When asked for comment, Ward’s campaign pointed to the statement it released Tuesday, when Arpaio joined the race. That statement blasted McSally for what it called her refusal to support Donald Trump as a presidential candidate – support that both Ward and Arpaio are likely to make central to their campaigns – and was critical of her stances on immigration, amnesty and the border wall.

“If Martha McSally jumps into the race, she will be just another version of Jeff Flake,” the statement said.

McSally is considered the most moderate of the current GOP candidates but is still fairly conservative compared to the rest of Congress. She has a voting record similar to Flake’s, who was elected to the seat in 2012.

The American Civil Liberties Union’s congressional voting scorecard said McSally voted correctly 23 percent of the time in the last Congress, compared with Flake’s 35 percent. The American Conservative Union, meanwhile, give McSally a correct voting score of 76 percent in 2016, up from 58 percent the year before. The ACU said Flake voted in its favor 79 percent of the time in both years.

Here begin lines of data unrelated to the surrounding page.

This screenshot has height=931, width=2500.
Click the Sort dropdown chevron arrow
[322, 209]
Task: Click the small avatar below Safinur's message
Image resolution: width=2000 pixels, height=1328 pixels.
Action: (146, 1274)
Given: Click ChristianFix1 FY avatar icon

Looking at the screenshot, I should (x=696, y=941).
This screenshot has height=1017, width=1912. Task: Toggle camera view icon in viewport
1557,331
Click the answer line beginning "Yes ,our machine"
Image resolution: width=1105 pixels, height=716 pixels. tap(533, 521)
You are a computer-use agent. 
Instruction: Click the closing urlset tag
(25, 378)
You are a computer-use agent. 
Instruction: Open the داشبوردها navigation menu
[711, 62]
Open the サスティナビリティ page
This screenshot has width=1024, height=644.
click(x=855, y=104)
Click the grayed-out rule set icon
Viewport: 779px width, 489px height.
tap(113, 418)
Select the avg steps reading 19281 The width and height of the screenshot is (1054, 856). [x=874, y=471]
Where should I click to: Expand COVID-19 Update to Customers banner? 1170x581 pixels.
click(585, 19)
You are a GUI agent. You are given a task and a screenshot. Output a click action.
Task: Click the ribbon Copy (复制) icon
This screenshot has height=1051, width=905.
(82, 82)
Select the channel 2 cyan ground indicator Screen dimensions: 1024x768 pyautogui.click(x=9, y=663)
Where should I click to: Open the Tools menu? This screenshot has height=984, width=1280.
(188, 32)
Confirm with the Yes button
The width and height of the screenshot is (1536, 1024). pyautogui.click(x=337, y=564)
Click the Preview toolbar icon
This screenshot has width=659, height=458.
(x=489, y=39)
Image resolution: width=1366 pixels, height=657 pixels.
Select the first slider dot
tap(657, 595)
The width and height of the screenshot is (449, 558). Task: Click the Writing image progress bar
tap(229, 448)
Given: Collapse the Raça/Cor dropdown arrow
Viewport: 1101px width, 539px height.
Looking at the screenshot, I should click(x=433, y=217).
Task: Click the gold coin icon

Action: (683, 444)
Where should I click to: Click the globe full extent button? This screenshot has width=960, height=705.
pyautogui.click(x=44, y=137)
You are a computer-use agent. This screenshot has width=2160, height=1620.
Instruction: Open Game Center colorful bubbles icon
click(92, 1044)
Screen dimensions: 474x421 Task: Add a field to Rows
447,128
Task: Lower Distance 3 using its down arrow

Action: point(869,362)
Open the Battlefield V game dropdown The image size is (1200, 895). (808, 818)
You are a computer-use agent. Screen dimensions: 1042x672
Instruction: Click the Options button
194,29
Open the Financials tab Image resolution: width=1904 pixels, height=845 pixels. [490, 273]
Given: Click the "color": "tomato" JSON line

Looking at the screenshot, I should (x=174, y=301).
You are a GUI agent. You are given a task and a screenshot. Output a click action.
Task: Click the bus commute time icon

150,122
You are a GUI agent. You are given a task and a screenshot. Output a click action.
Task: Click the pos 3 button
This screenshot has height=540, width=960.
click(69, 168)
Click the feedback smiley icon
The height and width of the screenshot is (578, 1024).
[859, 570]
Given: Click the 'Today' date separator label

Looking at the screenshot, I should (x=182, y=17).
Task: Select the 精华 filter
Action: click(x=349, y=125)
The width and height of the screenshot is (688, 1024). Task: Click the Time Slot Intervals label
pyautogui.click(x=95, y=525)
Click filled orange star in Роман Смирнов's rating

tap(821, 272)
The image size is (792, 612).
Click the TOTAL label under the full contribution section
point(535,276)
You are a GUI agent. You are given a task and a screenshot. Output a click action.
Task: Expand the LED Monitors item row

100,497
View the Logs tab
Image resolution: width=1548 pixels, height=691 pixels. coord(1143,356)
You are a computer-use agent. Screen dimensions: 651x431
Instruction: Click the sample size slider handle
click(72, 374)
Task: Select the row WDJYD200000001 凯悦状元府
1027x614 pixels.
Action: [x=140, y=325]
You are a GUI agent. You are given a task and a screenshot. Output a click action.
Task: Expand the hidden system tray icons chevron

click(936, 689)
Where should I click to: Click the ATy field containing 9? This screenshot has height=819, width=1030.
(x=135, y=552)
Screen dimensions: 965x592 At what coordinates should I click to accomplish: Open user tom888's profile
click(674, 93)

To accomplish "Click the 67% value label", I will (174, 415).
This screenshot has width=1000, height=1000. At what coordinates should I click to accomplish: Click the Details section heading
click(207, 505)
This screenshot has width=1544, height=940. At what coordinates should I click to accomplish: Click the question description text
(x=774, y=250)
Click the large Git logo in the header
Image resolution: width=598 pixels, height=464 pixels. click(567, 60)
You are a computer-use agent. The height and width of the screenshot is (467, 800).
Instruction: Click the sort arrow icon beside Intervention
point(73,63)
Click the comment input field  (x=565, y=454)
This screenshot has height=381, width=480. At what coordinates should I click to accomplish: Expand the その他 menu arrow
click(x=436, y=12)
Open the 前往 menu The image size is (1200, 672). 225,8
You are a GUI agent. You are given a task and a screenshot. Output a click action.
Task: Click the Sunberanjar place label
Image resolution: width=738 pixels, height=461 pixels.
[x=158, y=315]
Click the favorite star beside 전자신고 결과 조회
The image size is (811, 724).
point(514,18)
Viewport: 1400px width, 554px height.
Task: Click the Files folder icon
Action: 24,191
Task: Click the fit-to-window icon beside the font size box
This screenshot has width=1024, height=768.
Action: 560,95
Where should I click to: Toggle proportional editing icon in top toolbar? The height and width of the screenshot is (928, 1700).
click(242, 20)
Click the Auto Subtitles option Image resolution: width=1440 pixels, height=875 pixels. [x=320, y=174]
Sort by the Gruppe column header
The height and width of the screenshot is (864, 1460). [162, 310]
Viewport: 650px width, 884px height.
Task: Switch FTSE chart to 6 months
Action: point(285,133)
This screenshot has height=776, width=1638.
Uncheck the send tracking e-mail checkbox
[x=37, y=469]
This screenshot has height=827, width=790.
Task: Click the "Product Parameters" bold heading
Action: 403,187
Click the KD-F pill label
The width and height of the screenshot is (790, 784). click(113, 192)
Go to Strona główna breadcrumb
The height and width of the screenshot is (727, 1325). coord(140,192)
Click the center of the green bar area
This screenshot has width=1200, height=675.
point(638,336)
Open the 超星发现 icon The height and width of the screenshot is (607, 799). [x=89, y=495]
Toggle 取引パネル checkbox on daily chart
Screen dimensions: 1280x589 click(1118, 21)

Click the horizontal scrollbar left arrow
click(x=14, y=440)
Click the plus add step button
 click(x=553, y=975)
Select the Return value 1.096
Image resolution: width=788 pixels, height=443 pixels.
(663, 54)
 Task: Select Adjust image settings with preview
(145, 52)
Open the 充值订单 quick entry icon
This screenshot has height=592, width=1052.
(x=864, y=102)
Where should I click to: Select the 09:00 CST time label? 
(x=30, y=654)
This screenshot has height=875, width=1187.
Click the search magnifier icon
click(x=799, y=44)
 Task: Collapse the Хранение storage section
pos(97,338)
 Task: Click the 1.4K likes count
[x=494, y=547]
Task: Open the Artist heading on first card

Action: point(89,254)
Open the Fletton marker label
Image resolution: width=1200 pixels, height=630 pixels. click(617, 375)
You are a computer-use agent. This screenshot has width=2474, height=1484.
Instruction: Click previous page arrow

An analysis of votes by the website FiveThirtyEight said McSally has voted with Trump 96 percent of the time, compared with 90 percent of the time for Flake.

Although most analysts said that McSally is likely to win the primary, and likely to attract a broader base of voters statewide than Arpaio and Ward, they also said that any Republican will face a tough challenge in the fall.

The current unpopularity of Trump, combined with the appeal of the current Democratic front-runner, Rep. Kyrsten Sinema of Phoenix, has many rating the Arizona Senate race a toss-up.

Kyle Kondik, managing editor at Sabato’s Crystal ball, agreed with Skelley and Duffy. He said Ward and Arpaio could be “problematic candidates” in a general election.

“For the Republicans, I do think they certainly prefer her over Arpaio and Ward,” Kondik said.